Larkins, the founder and president of the Queer Student Union at Winter Park High School, just outside Orlando, said he asked his history teacher if he could share a lesson with classmates about the 1969 Stonewall uprising in New York City, widely considered a crucial turning point in the modern LGBTQ rights movement. The teacher agreed, Larkins said. 

“She didn’t know what it was,” Larkins said of the Stonewall uprising. “That just speaks to how unfortunate our education system is. They don’t even teach history teachers that. It’s something you really have to go out of your way to learn about.”

The Stonewall uprising was a multi-day, LGBTQ-rights protest in front of the Stonewall Inn, a gay bar in New York City’s Greenwich Village neighborhood. The uprising was ignited after patrons decided to fight back following a routine police raid on the bar. The Stonewall Inn was the first LGBTQ site in the U.S. to be listed on the National Register of Historic Places (1999), and it was named a National Historic Landmark (2000) and designated a national monument (2016), according to the NYC Historic Sites Project.

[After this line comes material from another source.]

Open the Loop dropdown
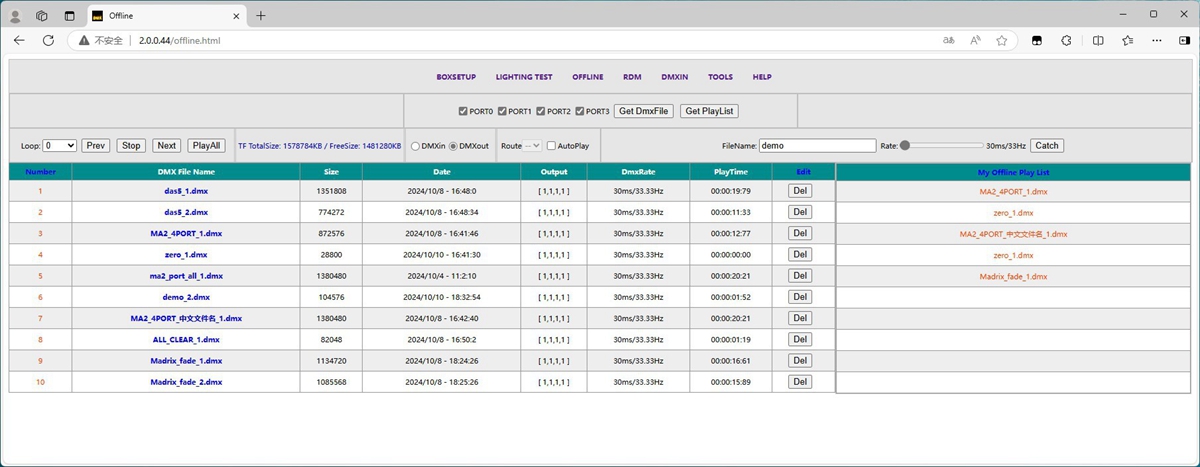tap(59, 145)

Larkins, 17, a junior, had one of his classmates record the March 31 lesson, and he posted the video to Twitter three days later. It quickly went viral, leading to a profile on Larkins in The Washington Post on April 4. 

In an interview Friday, Larkins said a complaint was filed against him by his history teacher, who claims that Larkins misrepresented her in his interview with The Washington Post, and, as a result, he is now being investigated by his school. 

“I’ve been under investigation probably 10 times this year. I’ve never gotten a disciplinary infraction for any of these,” Larkins said. “I’m very outspoken about the homophobia that I face at my school.” 

Winter Park High School did not respond to a request for a comment.